How to Delete Duplicate Rows in SQL: Complete Explaination With Examples


Presence of duplicate rows can significantly impair data consistency and query performance. Efficiently identifying and eliminating these duplicate entries is crucial for maintaining a robust and accurate database system. This comprehensive guide aims to equip you with various techniques for identifying and removing duplicate rows in SQL. Through detailed explanations and practical examples, you'll gain a deeper understanding of how to handle duplicate data effectively within your SQL database.

Firstly, we have to understand How to Identify Duplicate Rows:

Identifying Duplicate Rows:

Understanding the application of the GROUP BY clause in conjunction with the HAVING clause to identify duplicate rows within a table.

SELECT name, COUNT(*as count
FROM employees
GROUP BY name
HAVING count > 1;

How to Delete Duplicate Rows Using the DISTINCT Keyword:

The DISTINCT keyword in SQL helps filter duplicate rows from the query output, ensuring that only unique combinations of the specified columns are displayed. In this example, the query specifically selects distinct combinations of the "name" and "department" columns from the "employees" table, thereby excluding any repetitive entries with identical values in both columns.

SELECT DISTINCT name, department
FROM employees;

How to Delete Duplicate Rows Using the ROW_NUMBER() Function:

This method employs a Common Table Expression (CTE) to assign a unique row number to each record, partitioned by the "name" column and ordered by the "id" column. The subsequent DELETE statement within the CTE targets rows where the assigned row number exceeds 1, resulting in the elimination of duplicate entries while preserving the distinct ones.

WITH cte AS (
    SELECT *,
           ROW_NUMBER() OVER(PARTITION BY name ORDER BY id) AS row_num
    FROM employees
)
DELETE FROM cte WHERE row_num > 1;

How to Delete Duplicate Rows Using the Common Table Expression (CTE) Method:

This technique employs a Common Table Expression (CTE) to assign sequential row numbers based on multiple columns ("name" and "department"). Subsequently, it removes the rows where the assigned row number exceeds 1, effectively eradicating duplicate entries identified through the combined columns.

WITH cte AS (
    SELECT *,
           ROW_NUMBER() OVER(PARTITION BY name, department ORDER BY id) AS row_num
    FROM employees
)
DELETE FROM cte WHERE row_num > 1;

How to Delete Duplicate Rows Using DELETE with INNER JOIN:

This example utilizes the DELETE statement with an INNER JOIN on the same table. By matching rows with the same "name" but different "id," it deletes the rows where the "id" of one entry is greater than the "id" of another entry with the same "name," effectively removing the duplicate entries.

DELETE e1
FROM employees e1
INNER JOIN employees e2 ON e1.name = e2.name AND e1.id > e2.id;

How to Delete Dupicate Rows Using Preventing Deletion: Transferring Unique Records to a New Table:-

In this example, a new table named "employees_new" is created using the CREATE TABLE AS statement. By utilizing the DISTINCT keyword in the SELECT query, only the unique rows from the "employees" table are selected and then inserted into the newly created "employees_new" table. This method effectively prevents the insertion of duplicate entries, ensuring that only distinct records are transferred to the new table.
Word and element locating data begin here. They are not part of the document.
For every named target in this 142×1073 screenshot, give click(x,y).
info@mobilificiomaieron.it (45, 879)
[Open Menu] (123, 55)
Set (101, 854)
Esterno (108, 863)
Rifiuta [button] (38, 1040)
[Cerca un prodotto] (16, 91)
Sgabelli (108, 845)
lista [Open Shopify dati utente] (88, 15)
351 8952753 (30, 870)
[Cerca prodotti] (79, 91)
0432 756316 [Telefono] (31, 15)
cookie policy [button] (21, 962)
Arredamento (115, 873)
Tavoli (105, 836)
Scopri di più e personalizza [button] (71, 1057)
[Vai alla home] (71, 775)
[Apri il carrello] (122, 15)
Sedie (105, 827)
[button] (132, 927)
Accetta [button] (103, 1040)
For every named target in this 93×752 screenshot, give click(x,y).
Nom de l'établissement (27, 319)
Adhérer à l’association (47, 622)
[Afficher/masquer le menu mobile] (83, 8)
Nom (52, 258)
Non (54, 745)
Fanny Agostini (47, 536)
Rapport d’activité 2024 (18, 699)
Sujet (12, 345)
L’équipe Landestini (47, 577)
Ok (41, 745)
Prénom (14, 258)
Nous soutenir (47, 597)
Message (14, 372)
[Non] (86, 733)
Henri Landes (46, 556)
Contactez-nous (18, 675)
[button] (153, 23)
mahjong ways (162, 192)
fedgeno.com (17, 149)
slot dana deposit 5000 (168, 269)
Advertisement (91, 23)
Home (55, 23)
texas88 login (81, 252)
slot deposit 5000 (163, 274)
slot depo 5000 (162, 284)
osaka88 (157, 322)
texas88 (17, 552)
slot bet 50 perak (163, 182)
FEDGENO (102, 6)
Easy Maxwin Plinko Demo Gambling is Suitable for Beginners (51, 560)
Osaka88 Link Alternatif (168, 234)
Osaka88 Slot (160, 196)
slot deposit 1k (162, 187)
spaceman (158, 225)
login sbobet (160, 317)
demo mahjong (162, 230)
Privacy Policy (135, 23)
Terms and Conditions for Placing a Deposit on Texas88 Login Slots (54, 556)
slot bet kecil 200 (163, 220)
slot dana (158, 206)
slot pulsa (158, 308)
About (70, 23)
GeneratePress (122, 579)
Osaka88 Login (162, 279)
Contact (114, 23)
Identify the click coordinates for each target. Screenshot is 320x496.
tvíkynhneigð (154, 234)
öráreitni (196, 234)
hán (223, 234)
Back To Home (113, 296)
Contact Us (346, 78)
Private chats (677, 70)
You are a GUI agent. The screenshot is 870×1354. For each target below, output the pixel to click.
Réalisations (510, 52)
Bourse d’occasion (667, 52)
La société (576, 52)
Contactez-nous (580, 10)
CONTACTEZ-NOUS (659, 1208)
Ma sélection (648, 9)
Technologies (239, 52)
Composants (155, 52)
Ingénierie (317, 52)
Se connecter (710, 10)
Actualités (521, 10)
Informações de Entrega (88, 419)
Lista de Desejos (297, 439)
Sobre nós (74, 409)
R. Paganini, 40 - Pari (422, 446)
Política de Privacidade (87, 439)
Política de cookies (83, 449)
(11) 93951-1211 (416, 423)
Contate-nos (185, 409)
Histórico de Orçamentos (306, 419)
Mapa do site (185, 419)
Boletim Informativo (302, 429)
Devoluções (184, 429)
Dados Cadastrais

CREATE TABLE employees_new AS
SELECT DISTINCT *
FROM employees;

Conclusion:

The elimination of duplicate rows is a critical aspect of maintaining data accuracy and ensuring the seamless performance of SQL operations. By harnessing techniques such as the DISTINCT keyword, the ROW_NUMBER() function, and the combined usage of DELETE and INNER JOIN, you can proficiently manage and eliminate duplicate entries from your SQL database. This guide equips you with the necessary tools to handle duplicate rows efficiently, fostering data integrity and enhancing the overall efficiency of your data management practices.